Clara, pivote en torno al cual orbita la reflexión – si semejante cosa es posible – de esta estupenda novela de Paula Fox, piensa que los que sufrimos esta clase de parálisis permanente somos víctimas de la introspección. Nos coacciona, dice. El dueño y verdugo de Clara es Laura, su madre. Ella es el epicentro del terremoto que desencadena esta historia newyorkina de personajes que recuerdan a los retratados por el Capote más cínico. Podría haberla conocido en una biblioteca. Yo, oculto tras un tomo enorme, sentado, perdiendo el tiempo observando a los demás. Ella guapísima con el pelo recogido, la bufanda y los guantes rojos, los zapatos de siempre.

Tiene aspecto de chica de paso, siempre ligera de equipaje, como si todo su mundo cupiera en la mochila vieja que delata su decisión de estar siempre lista para desaparecer, para cambiar de lugar, confiada en que la oportunidad de escapar de su verdugo brotará en cualquier esquina. Sin embargo Clara necesita algo más para abandonarla, para repetir lo que ella le hizo cuando decidió dejarla en manos de su abuela Alma, el personaje que da inicio y final a una tribu de tres generaciones crecidas bajo el manto de un matriarcado agotado, decadente y doloroso.

Podría haber conocido a Clara en una biblioteca. Ella, entre los estantes de los libros de arte – esos que nos incitan a pensar que la libertad sólo tiene ese nombre – empeñada en no poseer ningún libro sino sólo en hojearlos; yo, invitándola a compartir frío y cigarrillos en la entrada, pensando que quizás un día me acepte un regalo que me entregue para siempre.

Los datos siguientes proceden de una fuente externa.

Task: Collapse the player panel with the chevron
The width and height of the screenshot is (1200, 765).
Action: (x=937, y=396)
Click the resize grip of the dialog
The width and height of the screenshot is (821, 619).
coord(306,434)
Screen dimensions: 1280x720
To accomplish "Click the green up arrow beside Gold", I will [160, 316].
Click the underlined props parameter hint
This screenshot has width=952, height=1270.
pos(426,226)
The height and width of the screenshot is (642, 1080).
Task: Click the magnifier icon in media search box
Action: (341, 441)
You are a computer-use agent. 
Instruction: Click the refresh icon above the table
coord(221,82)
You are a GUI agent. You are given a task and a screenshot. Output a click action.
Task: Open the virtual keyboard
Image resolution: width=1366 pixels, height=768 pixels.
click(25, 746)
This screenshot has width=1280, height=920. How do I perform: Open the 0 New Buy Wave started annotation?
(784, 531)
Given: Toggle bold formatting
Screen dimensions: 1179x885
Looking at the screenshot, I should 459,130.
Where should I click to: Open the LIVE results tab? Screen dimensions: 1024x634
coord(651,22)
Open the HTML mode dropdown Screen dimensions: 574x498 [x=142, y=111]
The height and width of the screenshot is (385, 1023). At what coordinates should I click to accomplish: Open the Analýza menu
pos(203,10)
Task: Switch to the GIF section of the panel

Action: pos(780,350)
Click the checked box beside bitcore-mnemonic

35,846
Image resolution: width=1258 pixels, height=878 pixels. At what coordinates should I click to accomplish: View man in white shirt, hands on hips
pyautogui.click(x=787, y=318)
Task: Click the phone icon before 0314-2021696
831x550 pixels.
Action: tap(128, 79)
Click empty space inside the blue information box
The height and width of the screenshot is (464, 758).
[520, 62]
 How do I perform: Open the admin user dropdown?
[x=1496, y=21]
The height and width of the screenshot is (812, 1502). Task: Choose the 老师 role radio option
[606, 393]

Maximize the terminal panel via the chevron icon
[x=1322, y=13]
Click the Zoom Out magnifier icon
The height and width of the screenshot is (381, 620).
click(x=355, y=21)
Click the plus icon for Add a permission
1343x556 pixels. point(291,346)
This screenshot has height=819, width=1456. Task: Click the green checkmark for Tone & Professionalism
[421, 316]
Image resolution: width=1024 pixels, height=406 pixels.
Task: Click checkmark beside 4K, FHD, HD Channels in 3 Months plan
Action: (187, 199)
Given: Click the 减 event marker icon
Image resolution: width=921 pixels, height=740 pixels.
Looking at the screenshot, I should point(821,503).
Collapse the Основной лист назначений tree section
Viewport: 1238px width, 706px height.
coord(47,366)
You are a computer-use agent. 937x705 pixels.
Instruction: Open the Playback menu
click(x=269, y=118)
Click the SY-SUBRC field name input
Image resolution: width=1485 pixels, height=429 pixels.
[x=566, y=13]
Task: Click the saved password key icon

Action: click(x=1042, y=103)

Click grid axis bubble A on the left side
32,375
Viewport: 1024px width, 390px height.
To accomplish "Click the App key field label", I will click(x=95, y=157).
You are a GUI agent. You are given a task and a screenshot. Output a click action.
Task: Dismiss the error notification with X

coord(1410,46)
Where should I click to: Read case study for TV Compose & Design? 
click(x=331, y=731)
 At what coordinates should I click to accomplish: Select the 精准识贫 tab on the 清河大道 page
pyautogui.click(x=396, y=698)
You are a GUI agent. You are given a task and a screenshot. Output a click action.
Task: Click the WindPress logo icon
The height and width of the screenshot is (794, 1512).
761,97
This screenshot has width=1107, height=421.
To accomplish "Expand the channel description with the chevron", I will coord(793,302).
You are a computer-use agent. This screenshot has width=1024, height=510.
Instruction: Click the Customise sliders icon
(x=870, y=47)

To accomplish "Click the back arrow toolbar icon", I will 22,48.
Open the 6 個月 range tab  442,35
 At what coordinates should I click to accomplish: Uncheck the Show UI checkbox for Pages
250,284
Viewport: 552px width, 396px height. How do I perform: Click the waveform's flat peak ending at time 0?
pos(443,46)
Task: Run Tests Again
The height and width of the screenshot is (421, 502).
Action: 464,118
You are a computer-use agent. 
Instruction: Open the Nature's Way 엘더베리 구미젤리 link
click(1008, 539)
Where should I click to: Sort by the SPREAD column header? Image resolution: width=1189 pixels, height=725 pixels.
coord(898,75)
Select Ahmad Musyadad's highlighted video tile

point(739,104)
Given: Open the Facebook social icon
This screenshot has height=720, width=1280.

Hace algunos meses presentía que la canción de Nacho Vegas que orbitaba en mi cabeza era una señal fácil de descifrar. A pesar de todo la ignoré por mis cojones. Hoy él se me aparece otra vez, contestando a una pregunta en el periódico, derrotado y avergonzado. Leo su respuesta y siento esa resignación característica de quienes sabemos que, por mil batallas que ganemos, volveremos a las garras de aquellos que nos hurtan las noches.